As we approached the restaurant we greeted the folks in their language and straightaway they invited us to join them. I could throw around a dozen words in their language and that was enough to be the center of attention. And in no time there was a young American Peace Corps volunteer who arrived. [In a small village of 3000 the presence of new comers spreads like wildfire which would explain how the young American heard about our group and came over.] He hails from Ohio and was completing his two-year assignment and was looking forward to get to Washington State to pursue his graduate degree. He spoke the language fluently: “Four months of intense language training, five hours a day.”

When the American was describing how a typical farmer’s home looks like, I realized these farmers did not exactly have a low standard of living, recalling how the World Bank defines poverty. “The typical kitchen is no different from what we have in the US. They are prudent so they make their own bread but using a modern-day bread-maker. They have microwave ovens; they have running hot and cold water, washing machines and even western-style bathrooms. They make their own ‘rakia,’ yogurt and strawberry juice. They make heavy breakfasts from corn, understandably because of the long hours they spend in the farm. And from experience, they can tell when rain is coming.”

They have no expectations from government. These are generational farmers and whether it was the Ottoman or Communist rule or their current democratic system, life to them is the same. And like everywhere else, some kids would decide to pursue higher education or migrate to the West. But it still is a small village. And so everyone would know where all the kids have gone: those who earned graduate degrees or worked for MNCs, etc. I did not hear about religion although the couple of villages we saw had mosques. “They date back to the Ottoman rule, but religion is not top of mind.” And since it was springtime, the days were longer and as we walked around the village everyone was waving and making us feel welcomed.

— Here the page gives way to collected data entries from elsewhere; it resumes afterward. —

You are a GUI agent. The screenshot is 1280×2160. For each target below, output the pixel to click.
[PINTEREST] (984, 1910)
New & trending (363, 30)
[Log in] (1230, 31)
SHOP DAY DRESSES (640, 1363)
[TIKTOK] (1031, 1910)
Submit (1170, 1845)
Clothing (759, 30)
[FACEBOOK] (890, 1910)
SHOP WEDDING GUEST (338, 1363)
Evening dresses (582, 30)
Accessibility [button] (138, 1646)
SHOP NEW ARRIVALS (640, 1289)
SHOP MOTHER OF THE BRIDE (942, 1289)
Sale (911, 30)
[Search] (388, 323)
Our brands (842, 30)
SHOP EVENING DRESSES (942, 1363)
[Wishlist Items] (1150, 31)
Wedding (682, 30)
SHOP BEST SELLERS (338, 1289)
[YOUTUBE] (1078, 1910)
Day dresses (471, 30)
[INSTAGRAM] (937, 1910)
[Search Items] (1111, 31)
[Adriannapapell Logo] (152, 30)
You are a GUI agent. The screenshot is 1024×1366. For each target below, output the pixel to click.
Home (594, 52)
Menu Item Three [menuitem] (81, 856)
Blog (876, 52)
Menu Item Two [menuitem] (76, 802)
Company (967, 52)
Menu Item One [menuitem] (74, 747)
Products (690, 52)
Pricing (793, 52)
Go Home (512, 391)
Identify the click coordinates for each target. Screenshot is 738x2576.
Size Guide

There were a couple of schools and the paved roads were limited to the area around the center. And beyond were dirt roads. (They would remind me of the days when my neighborhood in Manila was largely “looban” before the roads were laid out.) Do they need government? Admittedly, this is an old country and 20 kilometers from the village is a town that seemed to have everything, including chic boutique shops for women – Europeans would be Europeans! But in fact they forced the government to resign and call an election following protests against corruption. Is there an assurance that they would get a better one? No. But these people have demonstrated resolve – with seven of them committing self-immolation. They’re a tough bunch! They don’t take things sitting down! I would tell them about Rizal, who didn't take things sitting down too!